• [What needs to be done]: Every entry must be output exactly as it was written.

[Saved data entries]
== Segment start ==
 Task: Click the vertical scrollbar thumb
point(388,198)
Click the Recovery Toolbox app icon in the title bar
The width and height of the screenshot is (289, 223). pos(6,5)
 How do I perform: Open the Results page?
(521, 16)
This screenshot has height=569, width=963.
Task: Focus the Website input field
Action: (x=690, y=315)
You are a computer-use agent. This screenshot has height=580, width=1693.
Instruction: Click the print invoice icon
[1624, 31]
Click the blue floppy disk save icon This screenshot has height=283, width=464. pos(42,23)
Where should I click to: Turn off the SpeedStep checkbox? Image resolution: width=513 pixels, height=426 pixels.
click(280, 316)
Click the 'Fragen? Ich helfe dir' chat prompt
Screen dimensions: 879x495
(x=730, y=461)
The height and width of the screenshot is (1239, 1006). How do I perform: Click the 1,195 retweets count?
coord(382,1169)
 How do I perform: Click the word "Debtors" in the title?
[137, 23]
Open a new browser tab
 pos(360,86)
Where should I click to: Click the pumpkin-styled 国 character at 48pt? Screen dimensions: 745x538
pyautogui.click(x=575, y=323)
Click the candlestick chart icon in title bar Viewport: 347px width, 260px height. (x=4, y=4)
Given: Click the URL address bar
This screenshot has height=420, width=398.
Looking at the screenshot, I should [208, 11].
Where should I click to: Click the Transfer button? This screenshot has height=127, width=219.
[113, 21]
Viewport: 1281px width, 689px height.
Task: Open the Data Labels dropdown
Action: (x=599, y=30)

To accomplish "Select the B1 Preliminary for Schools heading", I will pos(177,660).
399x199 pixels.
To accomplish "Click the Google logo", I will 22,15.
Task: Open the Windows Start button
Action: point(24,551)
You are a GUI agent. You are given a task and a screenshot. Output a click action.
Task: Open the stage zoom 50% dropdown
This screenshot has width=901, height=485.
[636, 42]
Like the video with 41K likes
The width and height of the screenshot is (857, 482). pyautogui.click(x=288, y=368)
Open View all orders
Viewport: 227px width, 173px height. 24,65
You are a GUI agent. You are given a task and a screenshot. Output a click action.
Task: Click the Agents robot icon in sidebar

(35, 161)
== Segment end ==
• [Written reply]:
 Task: Click the vertical scrollbar thumb
point(388,198)
Click the Recovery Toolbox app icon in the title bar
The width and height of the screenshot is (289, 223). pos(6,5)
 How do I perform: Open the Results page?
(521, 16)
This screenshot has height=569, width=963.
Task: Focus the Website input field
Action: (x=690, y=315)
You are a computer-use agent. This screenshot has height=580, width=1693.
Instruction: Click the print invoice icon
[1624, 31]
Click the blue floppy disk save icon This screenshot has height=283, width=464. pos(42,23)
Where should I click to: Turn off the SpeedStep checkbox? Image resolution: width=513 pixels, height=426 pixels.
click(280, 316)
Click the 'Fragen? Ich helfe dir' chat prompt
Screen dimensions: 879x495
(x=730, y=461)
The height and width of the screenshot is (1239, 1006). How do I perform: Click the 1,195 retweets count?
coord(382,1169)
 How do I perform: Click the word "Debtors" in the title?
[137, 23]
Open a new browser tab
 pos(360,86)
Where should I click to: Click the pumpkin-styled 国 character at 48pt? Screen dimensions: 745x538
pyautogui.click(x=575, y=323)
Click the candlestick chart icon in title bar Viewport: 347px width, 260px height. (x=4, y=4)
Given: Click the URL address bar
This screenshot has height=420, width=398.
Looking at the screenshot, I should [208, 11].
Where should I click to: Click the Transfer button? This screenshot has height=127, width=219.
[113, 21]
Viewport: 1281px width, 689px height.
Task: Open the Data Labels dropdown
Action: (x=599, y=30)

To accomplish "Select the B1 Preliminary for Schools heading", I will pos(177,660).
399x199 pixels.
To accomplish "Click the Google logo", I will 22,15.
Task: Open the Windows Start button
Action: point(24,551)
You are a GUI agent. You are given a task and a screenshot. Output a click action.
Task: Open the stage zoom 50% dropdown
This screenshot has width=901, height=485.
[636, 42]
Like the video with 41K likes
The width and height of the screenshot is (857, 482). pyautogui.click(x=288, y=368)
Open View all orders
Viewport: 227px width, 173px height. 24,65
You are a GUI agent. You are given a task and a screenshot. Output a click action.
Task: Click the Agents robot icon in sidebar

(35, 161)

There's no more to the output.